As the first initiative in this direction, Jhalawar, chief minister’s constituency, has started a scheme in which people can pay ₹15,000 a year to adopt a cow at any of the 28 licensed cow shelters in the district.
Earlier, the state and the cow have hit headlines – be it the large number of cow deaths in Hingonia shelter in Jaipur, the state education minister’s remarks about cow being the only animal that inhales and exhales oxygen or Udaipur university planning to open a centre of excellence for research on cow urine.
Only last week, a cow vigilante group laid siege to a Jaipur hotel over beef rumours. In October last year, such groups attacked Banjara tribals who were transporting bulls. In May, a similar attack was reported from Chittorgarh.

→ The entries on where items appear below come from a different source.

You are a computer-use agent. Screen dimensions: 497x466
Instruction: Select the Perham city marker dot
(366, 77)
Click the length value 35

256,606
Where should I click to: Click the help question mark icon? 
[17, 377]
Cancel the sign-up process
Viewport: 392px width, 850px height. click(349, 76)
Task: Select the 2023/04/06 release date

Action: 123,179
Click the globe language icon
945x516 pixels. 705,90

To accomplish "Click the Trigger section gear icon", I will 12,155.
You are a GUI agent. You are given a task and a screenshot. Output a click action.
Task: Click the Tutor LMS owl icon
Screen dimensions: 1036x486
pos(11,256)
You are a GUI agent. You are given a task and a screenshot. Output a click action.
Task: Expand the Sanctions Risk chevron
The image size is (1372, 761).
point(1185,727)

The initiative in Jhalawar was taken last week at a meeting of the district-level committee for prevention of cruelty to animals, which was chaired by the collector. Till Tuesday, 11 people adopted a cow each in the Jhalawar city, which has some 250 stray cows.

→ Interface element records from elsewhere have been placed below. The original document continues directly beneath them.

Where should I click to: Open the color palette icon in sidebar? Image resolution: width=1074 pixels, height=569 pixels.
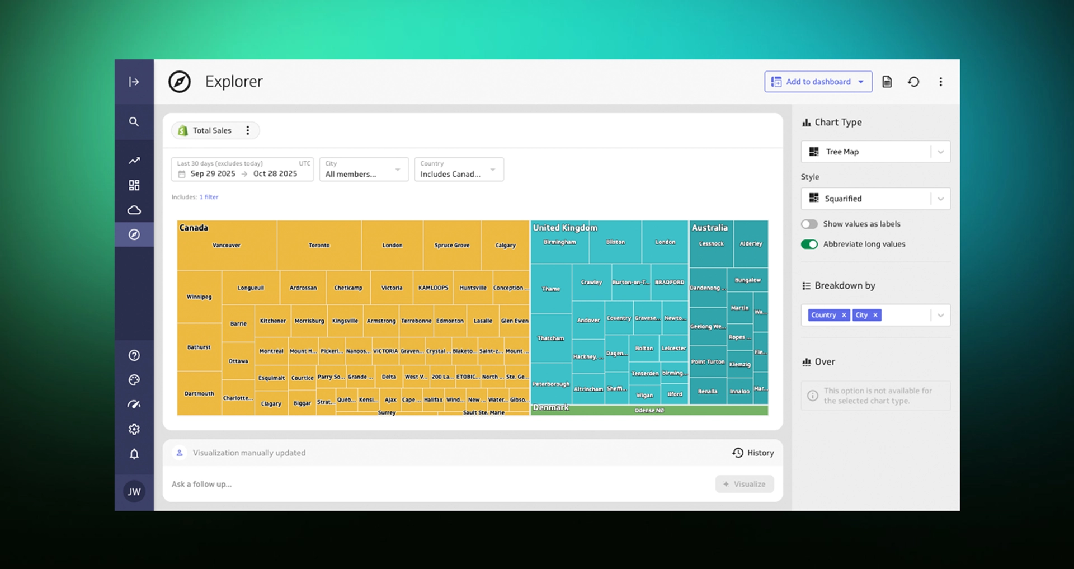134,380
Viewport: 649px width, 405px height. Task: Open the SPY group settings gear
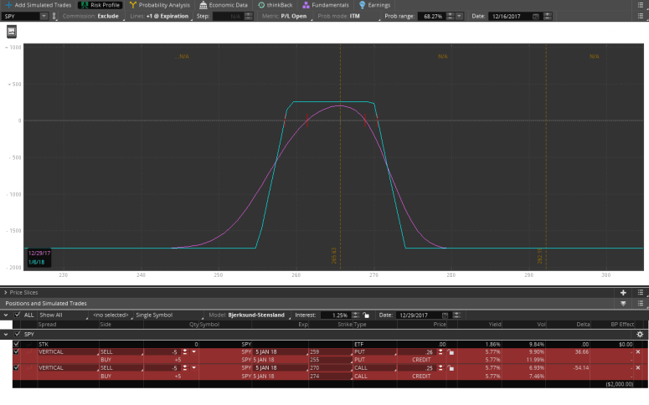[x=640, y=334]

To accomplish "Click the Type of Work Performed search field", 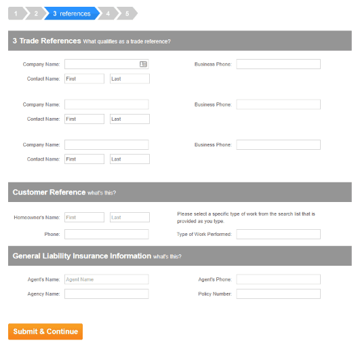I will (x=278, y=234).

“The chief minister in the last collector-SP conference had said that people in the state already do gau-seva (service to cows which implies giving food to them) but gau-prem (love for cows) should also be inculcated in them,” said collector Jitendra Kumar Soni.
The collector said the scheme would solve the problem of stray cows on the roads and save the gaushalas from extra pressure. The cow adopted will be tagged for identification for the ease of the adopter and the gaushala.

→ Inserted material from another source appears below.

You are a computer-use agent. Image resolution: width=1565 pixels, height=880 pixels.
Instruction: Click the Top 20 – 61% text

The idea behind the initiative is to establish a bond between a person and a cow. “Donating amount to gaushala is one thing, but knowing that your money is ensuring the well-being of a particular cow that you have adopted, is another,” said the collector.
Quarterly reports on the health of the cow will be sent to the adopter and the collector. People might also be inclined to visit their adopted cows with families on festivals such as Govardhan Puja, said Soni.
To incentivise adoption of cows, a gau-prem award will be given each year to the person adopting maximum cows in each block. The gaushala with the maximum adoptees will also be awarded. Every adopter will be given a certificate of appreciation.
“We made a rough calculation that the daily maintenance of a cow requires anything between ₹35-50. Accordingly, we fixed the yearly figure at ₹15,000. And people generally come forward and donate when it comes to cows,” the collector said.
Rajasthan has 2,185 registered gaushalas which tend to 6.68 lakh cows and oxen, according to figures of the state’s gopalan department. The livestock census of Rajasthan (2012) put the state’s cattle (cows and oxen) population at 1.33 crore, of which 1.15 crore are indigenous.
The state government last year launched the Bhamashah Livestock Insurance Scheme, which facilitates cattle raisers across the state to insure their cattle on subsidised premium rates.